Released Friday 3 March 2023.
For fans of Soleluna, Replicant, Veilburnerv
Eternitarian: The Essential Kekal 1995–2022 (2023) is a best-of compilation album from Jakarta, Indonesia’s Kekal. It features 31 tracks, clocks in at 2 hours 57 minutes and 42 seconds, spanning 27 years worth of Kekal’s music with select material taken from the band’s entire 13 full-length albums, 3 EPs, and also their very first 1995 demo tape. Presented in this free or donation-based digital-download only release are the band’s old-time favourites as well as highlights from newer material and previously unreleased alternate-mixes.

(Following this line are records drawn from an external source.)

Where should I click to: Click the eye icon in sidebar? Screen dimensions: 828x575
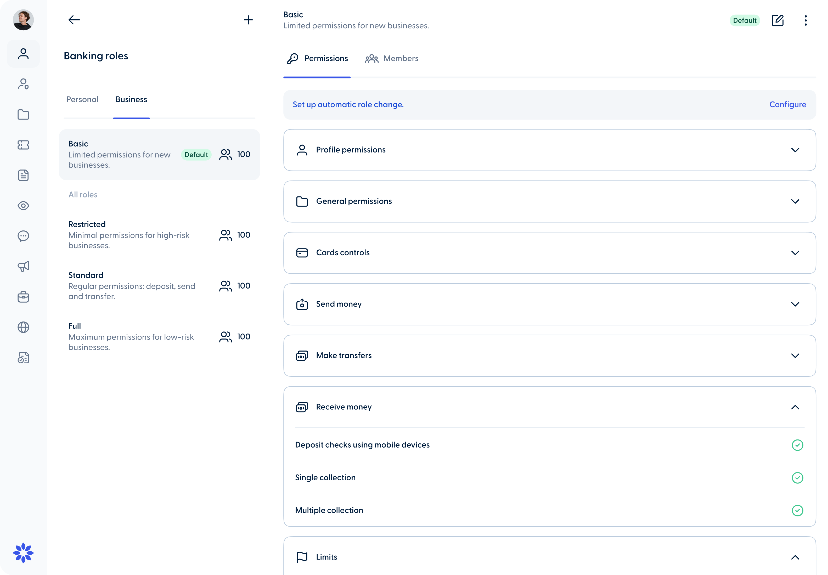23,206
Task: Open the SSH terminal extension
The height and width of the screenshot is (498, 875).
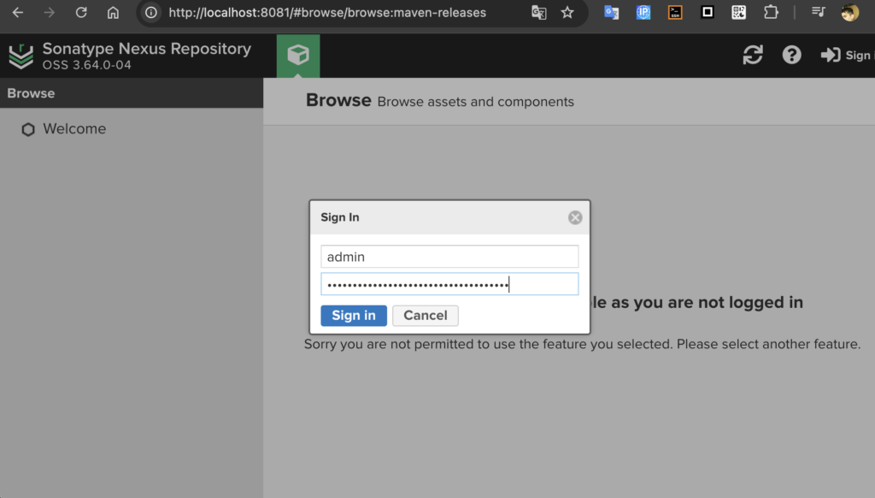Action: coord(675,13)
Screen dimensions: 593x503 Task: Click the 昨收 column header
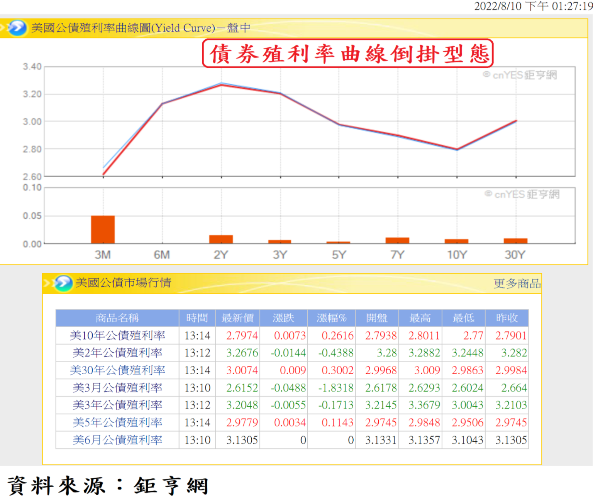pos(507,318)
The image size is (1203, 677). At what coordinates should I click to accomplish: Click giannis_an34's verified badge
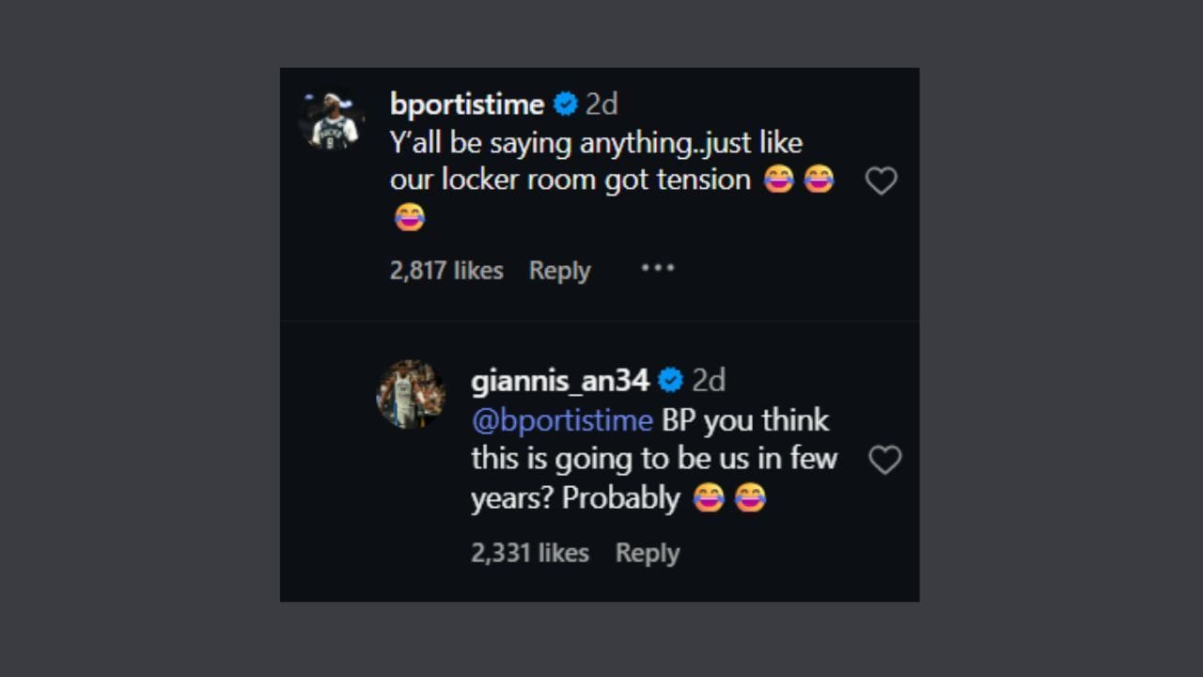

This is a special release that has been requested frequently because there are music lovers out there that have some interest in checking out Kekal but haven’t got a chance to hear the music yet (and don’t know where to start), also the majority of Kekal’s regular listeners tend to listen only one particular era of the band. Eternitarian serves the purpose of introducing the entire Kekal’s discography with highlights from every album and EPs from the 1990s to 2022. It is not only limited to work as a mere introductory sampler. It can also work as an essential Kekal playlist because every track is carefully picked based on listeners’ favourites and reviewers’ best picks.
Formed in 1995 as a more straight-forward extreme metal band with punk-influences, Kekal has been evolving during their long career. Their monumental 4th album 1000 Thoughts of Violence (2003) marked the beginning of their journey into the unknown, successfully blending extreme metal with progressive and experimental elements while still remaining accessible.
I really enjoyed Kekal’s last album, Kekal—Envisaged (2022) which I gave 85%. I said that it was “easy to see why Kekal were one of the first Indonesian artists to gain notoriety in the North American and European scenes. Theirs is a unique sound, the fusion of a million influences, with an energy and determination to push boundaries.”
Now listening to music that spans an impressive 27 years, it is refreshing to hear their progress and track their musical journey. Like their previous, this album still isn’t an easy listen. It demands attention. For just shy of three hours. If you enjoy experimental heavy music, definitely check this out.
Review score: 85%
MDPR contacted me inviting me to preview Kekal’s forthcoming album, thank you. I have no connections to either MDPR or Kekal. I’m not being paid to review this. But I did get a free digital copy of the album to review which is pretty cool. Many thanks to Zach from MDPR, and to Kekal for continuing to create fresh, exciting music.